The time has come for the talking to commence and if that calls for a new variation on the Anglo-Irish Agreement, or a new agreement, it should be considered. The Unionists are waiting and looking for a new formula of words to allow them to participate. We must strive to help them realise that their reign of power as they knew it is over. All over the world the winds of change are blowing. Mr. de Klerk seems to realise that apartheid must be dismantled in South Africa. The Berlin Wall has come tumbling down and the once implacable Communist countries are now embracing democracy. If those momentuos events can happen in those countries it is a reflection on Irish politicians that we cannot resolve our difficulties. It is a damning indictment of Northern politicians that they cannot even have talks while the worst atrocities in the world are happening on our island. Only last week a man was killed by 40 bullets while the body of another man whose car was blown off the road into an adjoining field was completely unrecognisable. Those events, and the terrible crimes of the IRA over 20 years, make it imperative that some political stability is brought to the tragic Irish question.

We must ask ourselves if we are doing enough to rid this country of the scourge of terrorism. Are we fully conscious of the crimes that the IRA have committed against humanity? Do we tolerate them to some degree because they shelter under the mythical cloud of Irish Republicanism and all that means at election time? The economic troubles that have drained this country and sent thousands of young Irish boys and girls to, of all places, perfidious Albion, to earn a living are a direct cause of the Northern Ireland war. The lack of international investment in our country, particularly in the Border areas, demands that talking must commence.

The IRA have cemented the partition of Ireland in blood. They have embarked on a war of attrition and extermination on the Ulster Protestants. We must at all times disassociate ourselves unambiguously from this evil gang of sadistic murderers, child killers and racketeers who are another world away from the ideals of Wolfe Tone. Until some type of normality returns to this island I suggest that we stop living in the past and blaming England for all our wrongs. We should forget the past and look to the future. We should appreciate that the English people have given a home and a job to four million Irish people. I ask that the Fianna Fáil Party put no more flowers on Wolfe Tone's grave until harmony is restored to our land.

Finally, a Leas-Cheann Comhairle, may I refer briefly to points pertinent to the Border areas?

The Deputy would want to be very brief, he is already crossing the border into Deputy Lawlor's time.
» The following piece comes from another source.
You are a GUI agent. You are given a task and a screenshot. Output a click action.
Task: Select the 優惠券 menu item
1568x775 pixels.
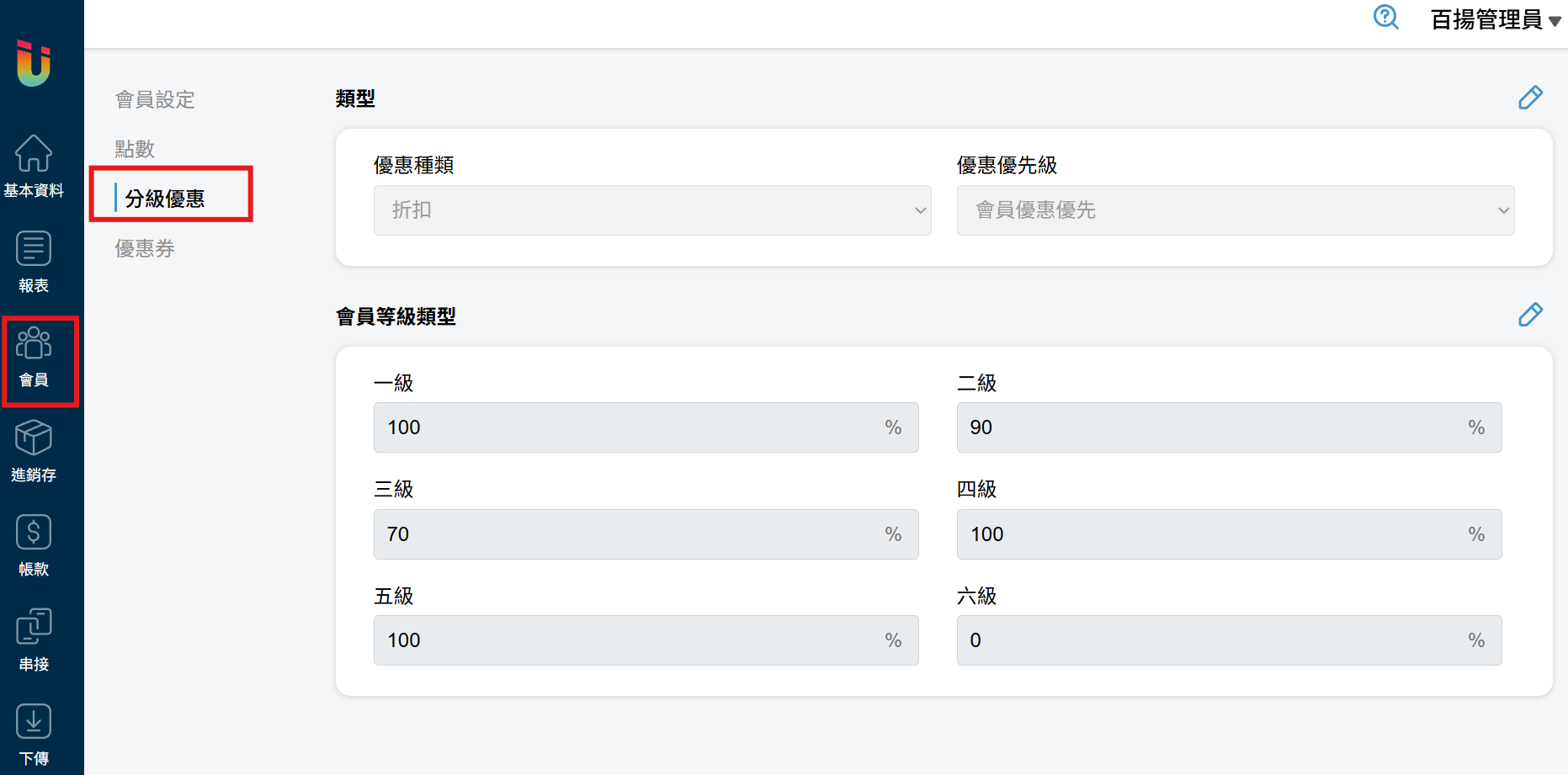[145, 248]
I will look after the Deputy. I plead with the Irish Government to recognise what has happened to people of the Border counties during the past 20 years. I ask that they accept that they and the former Government, of which I was a backbench member, have failed to respond to the needs of the people in the Border counties. I want them to accept that they have been guilty of neglect and that they should elevate the priority given to the economy of the Border counties, which it has not had for all of 20 years. We desperately need an economic development plan. What better way to unity than a joint economic plan, embracing the counties of Armagh and Down? We in the Border counties have more in common with counties Armagh and Down than with counties Kerry and Cork. The way to unity and peaceful coexistence on this island is through economic progress. I ask the Government to upgrade the Border region, which has been crying out for help over the past 20 years, and to do something for it as soon as possible.

Deputy McGahon can charm other people; it is a matter of tolerance as he has shown to the House.

We hope that Deputy Lawlor can encapsulate his thoughts in ten minutes.

Plus injury time.

We welcome the opportunity to comment in a reasoned and balanced way on the tragedy of Northern Ireland. We are endeavouring to express in words ideas that may, in some small way, lead to progress. I will re-echo a point made by Deputy McGahon; yesterday is dead and gone, we have to live for tomorrow. Unfortunately, Northern Ireland tends to harp back on its past, its problems and difficulties in a very sad way.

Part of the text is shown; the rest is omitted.